── Records provided ──

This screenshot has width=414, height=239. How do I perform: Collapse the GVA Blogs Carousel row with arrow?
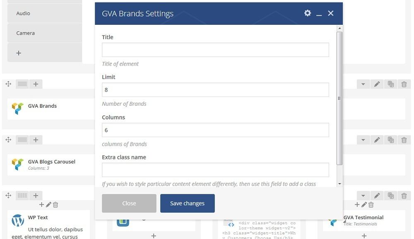click(363, 140)
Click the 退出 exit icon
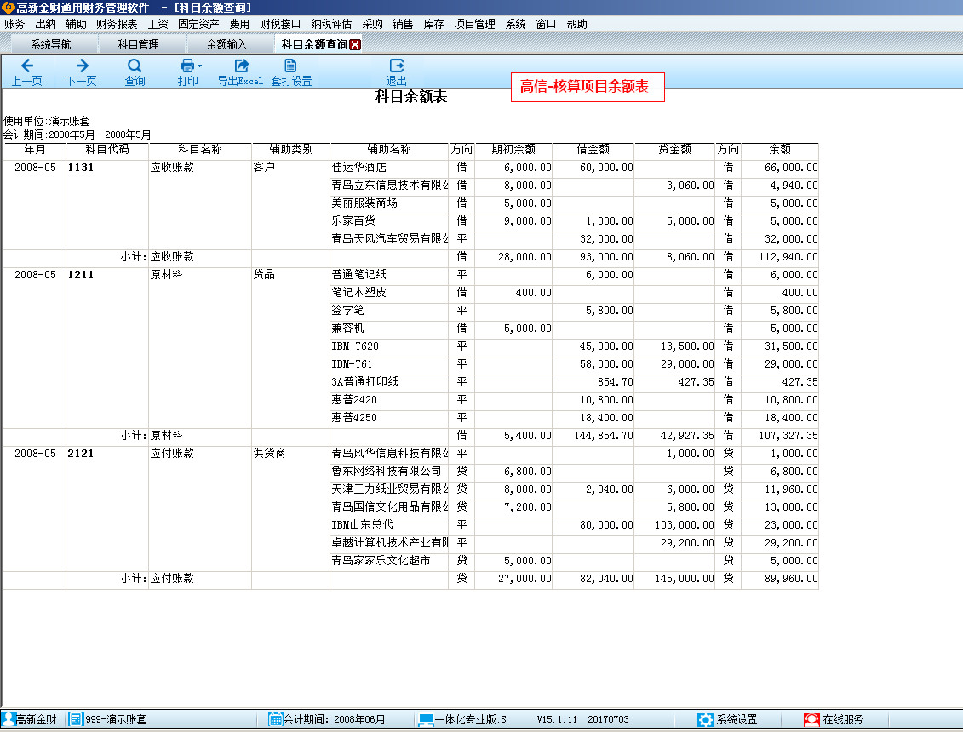The image size is (963, 732). coord(396,66)
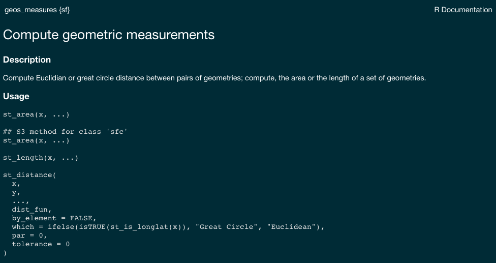Click the first st_area(x, ...) usage line
The width and height of the screenshot is (496, 263).
pos(36,114)
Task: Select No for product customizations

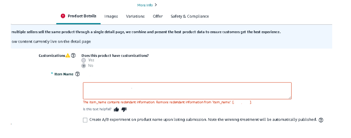Action: click(84, 66)
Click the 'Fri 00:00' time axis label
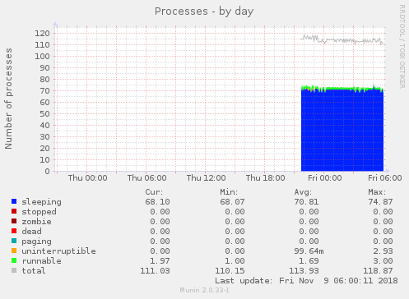This screenshot has height=299, width=409. tap(325, 178)
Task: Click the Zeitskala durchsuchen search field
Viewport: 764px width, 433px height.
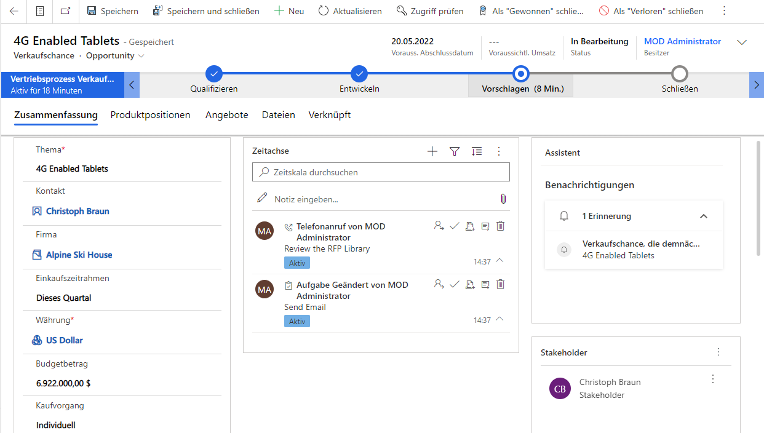Action: coord(381,172)
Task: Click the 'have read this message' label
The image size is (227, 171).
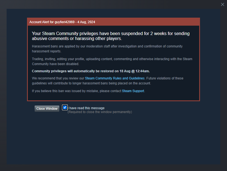Action: (87, 108)
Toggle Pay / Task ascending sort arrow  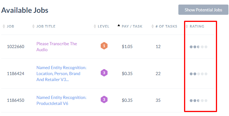[x=119, y=25]
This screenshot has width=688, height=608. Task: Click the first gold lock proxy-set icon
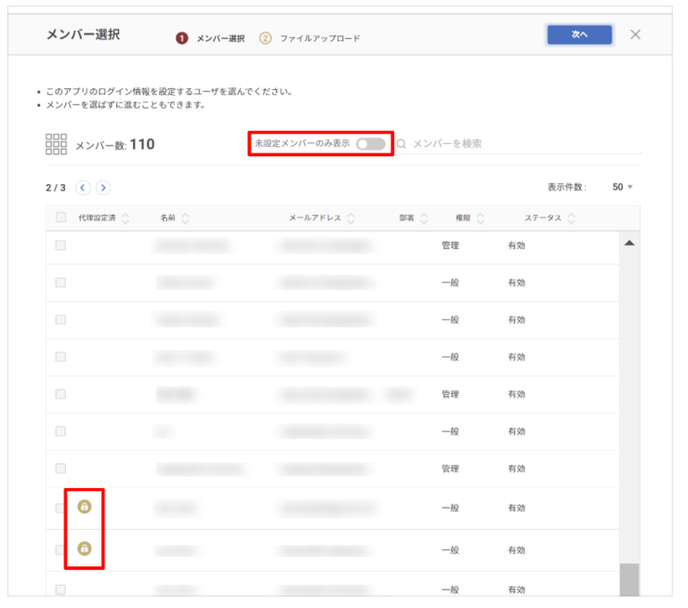[x=85, y=507]
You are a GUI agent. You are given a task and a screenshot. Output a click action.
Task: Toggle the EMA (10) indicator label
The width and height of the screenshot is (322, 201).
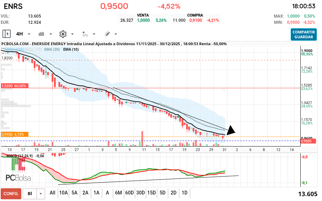(70, 49)
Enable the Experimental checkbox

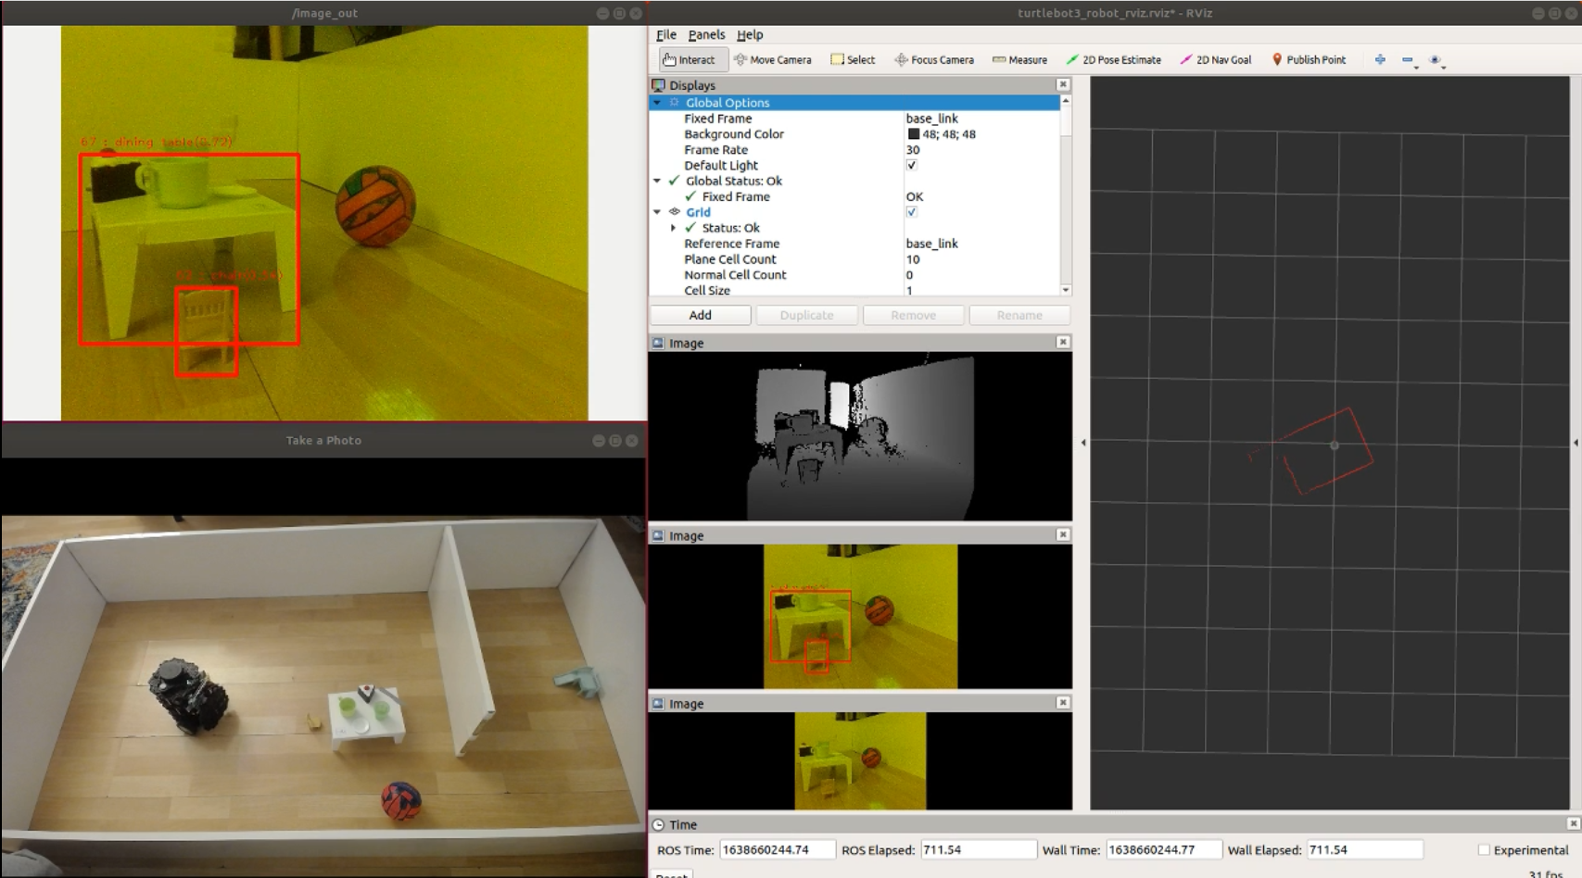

───

▶ What to do: Reproduce only the lines from the beginning of the data through the line that contains "Task: Click the 'have", both included, and please drop the pictures.

▶ Result of this exercise:
This screenshot has width=414, height=239. How do I perform: Collapse the GVA Blogs Carousel row with arrow?
click(363, 140)
Click the 退出 exit icon
The image size is (963, 732). coord(396,66)
Click the first st_area(x, ...) usage line
The width and height of the screenshot is (496, 263).
pos(36,114)
Task: Select No for product customizations

Action: click(84, 66)
Click the 'Fri 00:00' time axis label
This screenshot has height=299, width=409. tap(325, 178)
Task: Click the Zeitskala durchsuchen search field
Viewport: 764px width, 433px height.
Action: coord(381,172)
Task: Click the 'have read this message' label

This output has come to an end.